▸ **TASK OBJECTIVE**: From the entries below, transcribe exactly the lines between the line holding "Task: Expand the IMG_1538 file dropdown arrow" and the line holding "This screenshot has width=728, height=728.", inclusive; skip all other lines.

▸ **INFORMATION**:
————————

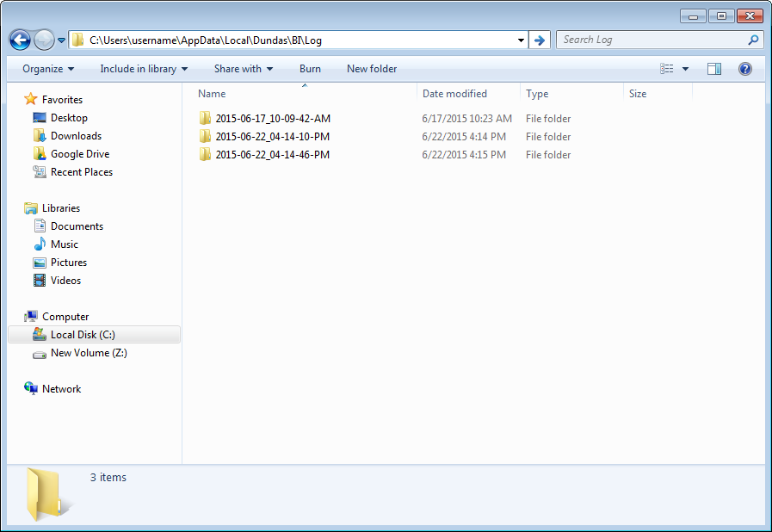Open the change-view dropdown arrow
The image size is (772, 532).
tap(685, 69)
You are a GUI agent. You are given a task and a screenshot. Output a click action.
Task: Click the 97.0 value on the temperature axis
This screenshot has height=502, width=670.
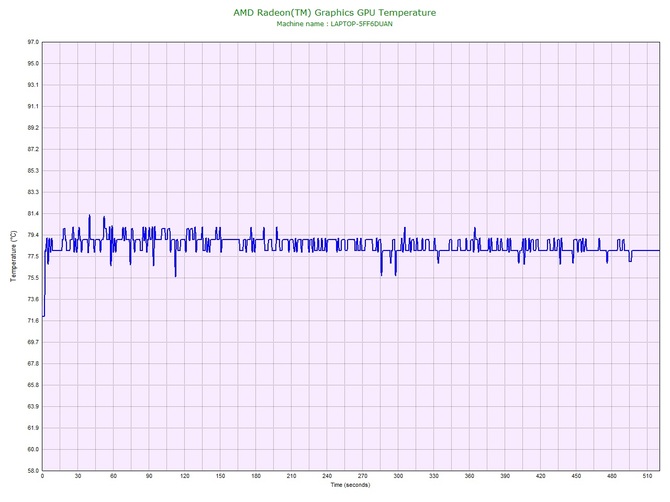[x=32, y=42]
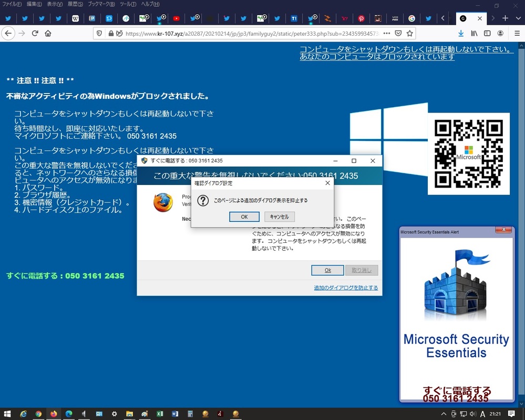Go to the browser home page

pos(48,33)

————————

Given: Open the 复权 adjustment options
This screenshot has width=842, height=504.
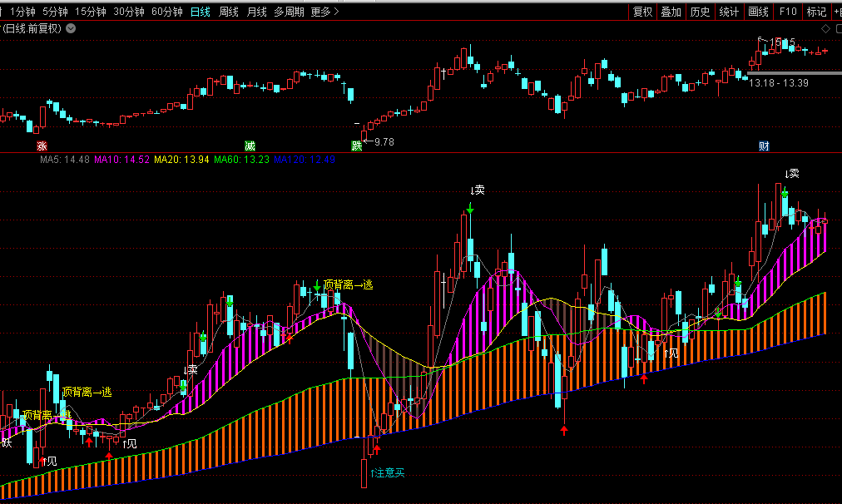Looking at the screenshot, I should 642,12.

————————

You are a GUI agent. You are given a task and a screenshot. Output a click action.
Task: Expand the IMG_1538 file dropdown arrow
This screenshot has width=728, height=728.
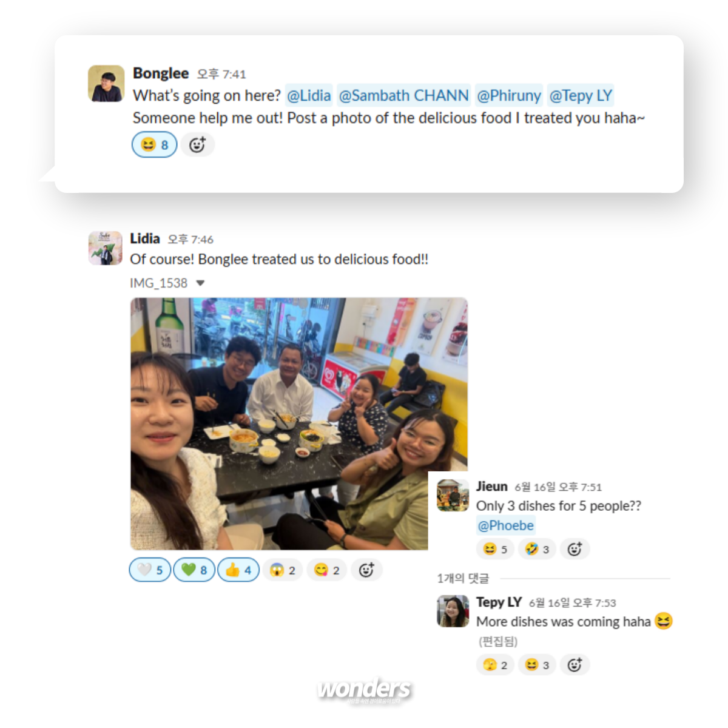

————————

▸ **RESULT OF THIS EXERCISE**:
Task: Expand the IMG_1538 file dropdown arrow
This screenshot has width=728, height=728.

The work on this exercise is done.